FIESTA DE LA RUEDA DE SAN ROQUE EN DUÑA

La Fiesta de la Rueda de San Roque se celebra cada 16 de agosto en los núcleos de Bustablado y Duña, en el municipio de Cabezón de la Sal. Esta popular celebración, vinculada a la festividad de San Roque, mantiene viva una tradición religiosa y gastronómica de gran arraigo en la zona.
Durante la jornada se organiza la conocida Rueda de San Roque, una comida popular en honor al santo que se ofrece a los devotos que acuden a visitarlo. El plato tradicional consiste en un guiso de carne de vaca, garbanzos y chirivías, sazonado con azafrán y sal. Su origen se remonta a una antigua promesa realizada hace varios siglos, durante una epidemia de peste.
Origen de la tradición
La Rueda de San Roque se celebra desde tiempos inmemoriales en la pradera de San Roque, como cumplimiento de un voto perpetuo de los vecinos de Bustablado, Duña y Toporias, en el municipio de Udías. Según la tradición, este voto se realizó en agradecimiento por el favor concedido por el santo durante la época de las pestes, al librar a estos pueblos de la epidemia.
En sus orígenes, la comida estaba destinada a los pobres, pero con el paso del tiempo se ha convertido en una comida popular abierta a los devotos y asistentes que acuden cada año a la ermita.






La preparación del cocido
En la llamada Caseta de los Pobres, en Duña, se prepara el cocido de garbanzos que se reparte durante la fiesta.
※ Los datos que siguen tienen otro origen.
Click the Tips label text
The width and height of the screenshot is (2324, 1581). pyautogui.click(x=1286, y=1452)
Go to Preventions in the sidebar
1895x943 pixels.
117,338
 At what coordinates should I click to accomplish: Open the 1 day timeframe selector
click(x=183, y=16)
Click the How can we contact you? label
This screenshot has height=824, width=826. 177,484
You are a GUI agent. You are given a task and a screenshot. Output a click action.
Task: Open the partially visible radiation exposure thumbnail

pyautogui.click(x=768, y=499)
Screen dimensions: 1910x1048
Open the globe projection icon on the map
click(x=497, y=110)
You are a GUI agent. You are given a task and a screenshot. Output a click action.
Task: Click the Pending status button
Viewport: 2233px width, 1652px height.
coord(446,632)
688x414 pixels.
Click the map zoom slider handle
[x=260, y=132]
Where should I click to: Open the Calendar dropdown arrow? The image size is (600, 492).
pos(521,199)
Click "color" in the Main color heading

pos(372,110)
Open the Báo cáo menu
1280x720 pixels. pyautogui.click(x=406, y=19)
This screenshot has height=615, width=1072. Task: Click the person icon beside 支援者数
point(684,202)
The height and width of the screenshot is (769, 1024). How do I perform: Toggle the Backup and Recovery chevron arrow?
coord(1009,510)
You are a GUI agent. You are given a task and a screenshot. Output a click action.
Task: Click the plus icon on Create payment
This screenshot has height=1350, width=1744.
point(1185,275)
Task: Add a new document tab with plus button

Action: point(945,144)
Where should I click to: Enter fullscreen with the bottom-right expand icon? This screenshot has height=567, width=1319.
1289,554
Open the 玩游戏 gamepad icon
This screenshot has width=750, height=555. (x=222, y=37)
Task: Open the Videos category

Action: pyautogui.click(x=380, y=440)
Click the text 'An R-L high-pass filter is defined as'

La elaboración comienza la noche anterior, colocando las ollas alrededor del fuego y ofreciendo a los presentes el caldo procedente del cocido.
Una de las tradiciones más características es que las patatas estén peladas antes de la hora de la verbena. Este gesto forma parte de los preparativos comunitarios que mantienen vivo el carácter popular y participativo de la celebración.
Misa, procesión y reparto de la comida
La ermita de San Roque de Duña abre cada año el día 16 de agosto. Durante la jornada se celebra la misa y se saca al santo en procesión. Después, los asistentes se reúnen en la pradera, sentados dentro de un gran círculo marcado sobre el césped.
En el interior de ese círculo se baila al son de los picayos, en honor a San Roque. Una vez finalizado el baile, comienza el reparto de la comida: primero se entrega el pan, después los garbanzos y, finalmente, la carne. Según la costumbre, el cura pasa por las distintas mesas para impartir su bendición.
La fiesta concluye con una romería amenizada con música de orquesta, que pone el cierre a una jornada de convivencia, devoción y tradición.





La Cofradía de San Roque
La organización corre a cargo de la Cofradía de San Roque, formada desde antiguo por vecinos de Duña, Bustablado y Toporias. Su presidente es el encargado de comprar en la feria la conocida como vaca sanroquera, que se sacrifica para elaborar la comida tradicional.
Existen cofrades del pueblo y cofrades forasteros. Estos últimos son personas originarias o nacidas en estos pueblos, pero que trabajan y residen fuera de ellos. Los cofrades tienen la obligación de comer en la pradera, aunque no de la comida que ellos mismos han preparado.
Hoy en día, la fiesta conserva su sentido religioso y comunitario. Muchas personas acuden a San Roque para pedir por la cura de enfermedades o para encontrar ayuda ante las dificultades de la vida, manteniendo así una de las tradiciones más singulares del entorno de Cabezón de la Sal.